QUOTED PASSAGE:

········

This leads to the question of how to evaluate the trustworthiness of a wearable community member. In this paper, we propose an approach based on user reputations. In the following, we describe a framework for managing trust information, i.e. reputations, in a decentralized manner that mimics the flow of personal recommendations in the real world.
Trust in Wearable Communities
Wearable Communities were first discussed in [5] to describe a protocol-based negotiation system that takes advantage of chance encounters between rational wearable computer users with the goal to trade errands from their to-do list.  This system uses game theoretic techniques to maximize the benefits to the trading individuals and to the community [6].  
As an example, let's consider what happens when two members of a wearable community meet.  Let's assume the first member's to-do list contains the following two tasks: dropping off mail at the post office and making copies at the local copy center.  The second member's to-do list contains similar tasks: buying stamps at the post office and returning books to the public library. Using the negotiation protocol described in [5] these two users might optimize their tasks in a way that one of them goes to the post office to drop off the mail and buy stamps, while the other returns the library books and make copies.1 This would lead to a net gain in efficiency for both parties and the community as a whole. 
The trading of tasks in the described manner raises a number of trust related issues. For example, people might cheat by either not telling the truth about their task list or by not performing a task they received from someone else. In the real world, people use reputations to determine if and how to negotiate with other people.  The difference between wearable communities and agent-based communities is the irrationality of the human partner in a wearable community.  Actions in wearable communities are decided not solely by completely rational personal agents, but in a joint decision making process of human user and personal agent.
Related Work
The traditional solution to managing trust information is based on a centralized reputation server. For example, the Internet auction site EBay.com uses a centralized reputation server to provide trust information (reputations) about potential buyers or sellers in their open market.
The centralized approach has many shortcomings.  The most significant is its vulnerability to falsified information.  A user with 10,000 good reports and only a relatively small number of bad reports looks like a legitimate trader unless the 10,000 positive reports have all been falsified.

········

Pick up the text on trust in wearable communities after its last sentence and continue it. The listing that follows was drawn from a separate source.

GIVEN INFORMATION:

········

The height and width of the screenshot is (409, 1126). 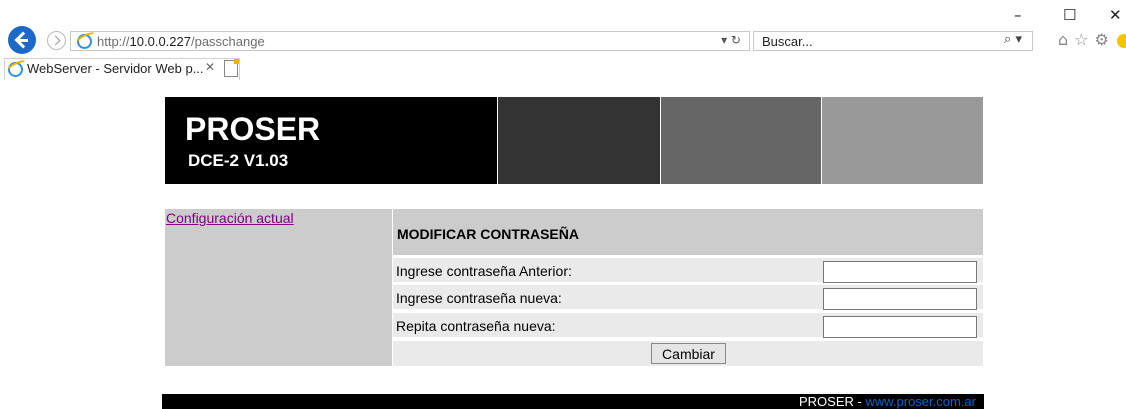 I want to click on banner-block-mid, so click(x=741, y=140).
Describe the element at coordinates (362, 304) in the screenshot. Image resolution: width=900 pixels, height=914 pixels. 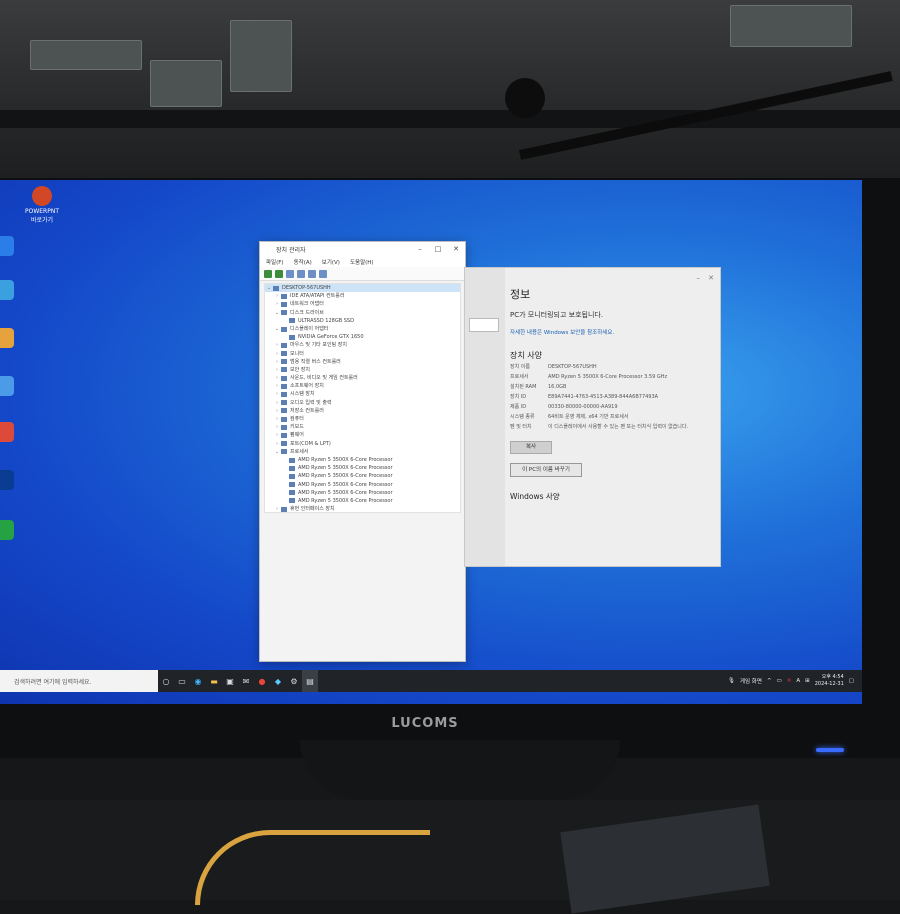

········

ANSWER FOR THE TASK:
Another problem with centralized reputation servers is the ability of anyone to know their exact reputation.  This enables a mischievous trader to know when to "flush" his or her old identity and to start over with a clean slate. 
Finally, there is the trustworthiness issue of a centralized reputation server.  A centralized trust approach places a great deal of sometimes unsupported trust in the security of the centralized server: Can an on-line auction-house's trust server trust information be trusted when they themselves are the buyers or sellers?  What about the reputations provided regarding their advertisers?  Can the security of their trust server be trusted?  
The ineffectiveness of a centralized trust server is evident by the almost 10,000 cases of fraud relating to on-line auctions reported in 1999 to the National Consumer League.  The National Consumer League also posts the following warning regarding online auction sites: "Look at the auction site's feedback section for comments about the seller. Be aware that glowing reports could be "planted" by the seller". [7]
Another approach to handling trust is the decentralized model used by PGP [8].  The PGP system does not rely on a centralized reputation server but it allows users to vouch for one another.  For example: user A vouches for user B, and user B vouches for user C; thus someone who trusts user A will also trust user C based on the chain of recommendations.  This is the basic transitive trust property that decentralized trust servers are based upon.
Abdul-Rahman and Hailes [9], and Marsh [10] have proposed trust models based up social models of interactions and real world social properties of trust. In both cases, the goal is to develop a formal model of trust while our main focus is the dissemination of trust information during chance encounters.
Disseminating Reputations in Wearable Communities 
We have developed a decentralized reputation framework that uses opportunistic physical encounters to propagate trust data.  Each member in the wearable community will store a database of reputation information on everyone with whom they have negotiated personally or about whom they have received negotiation information.  This reputation database has the following structure: 
* userid: unique identifier of the user the reputation entry is about.
* personal opinion value: personal opinion about user userid based on personal encounters. 
* number of personal encounters with that person 
* community reputation value: summarized opinions of other users about user userid. 
* number of users who contributed to the community reputation value. 
The opinion values range from -2.0 to 2.0 with 0.0 corresponding to no information.  
Whenever members of a wearable community completes a negotiation and can evaluate how well their negotiating partner fulfilled their part of an agreement, they record their opinion of their negotiation partner in their local reputation database.  This will be propagated whenever a social encounter in the wearable community occurs and local reputation databases are exchanged.
This exchange allows both parties to update their databases after reasoning about the information provided.  Providing reputation information has the effect of telling every person you encounter "here are my feelings about the people I've traded with and here's what I've been told about them." This information may then be passed on during subsequent encounters and will eventually spread throughout the entire wearable community.2 
Reasoning about and applying reputation information involves several steps:  
1. If there has been a recent exchange with the same user, then we assume that the information will only reinforce old views and should be discarded. This prevents any specific user from gaining too much weight.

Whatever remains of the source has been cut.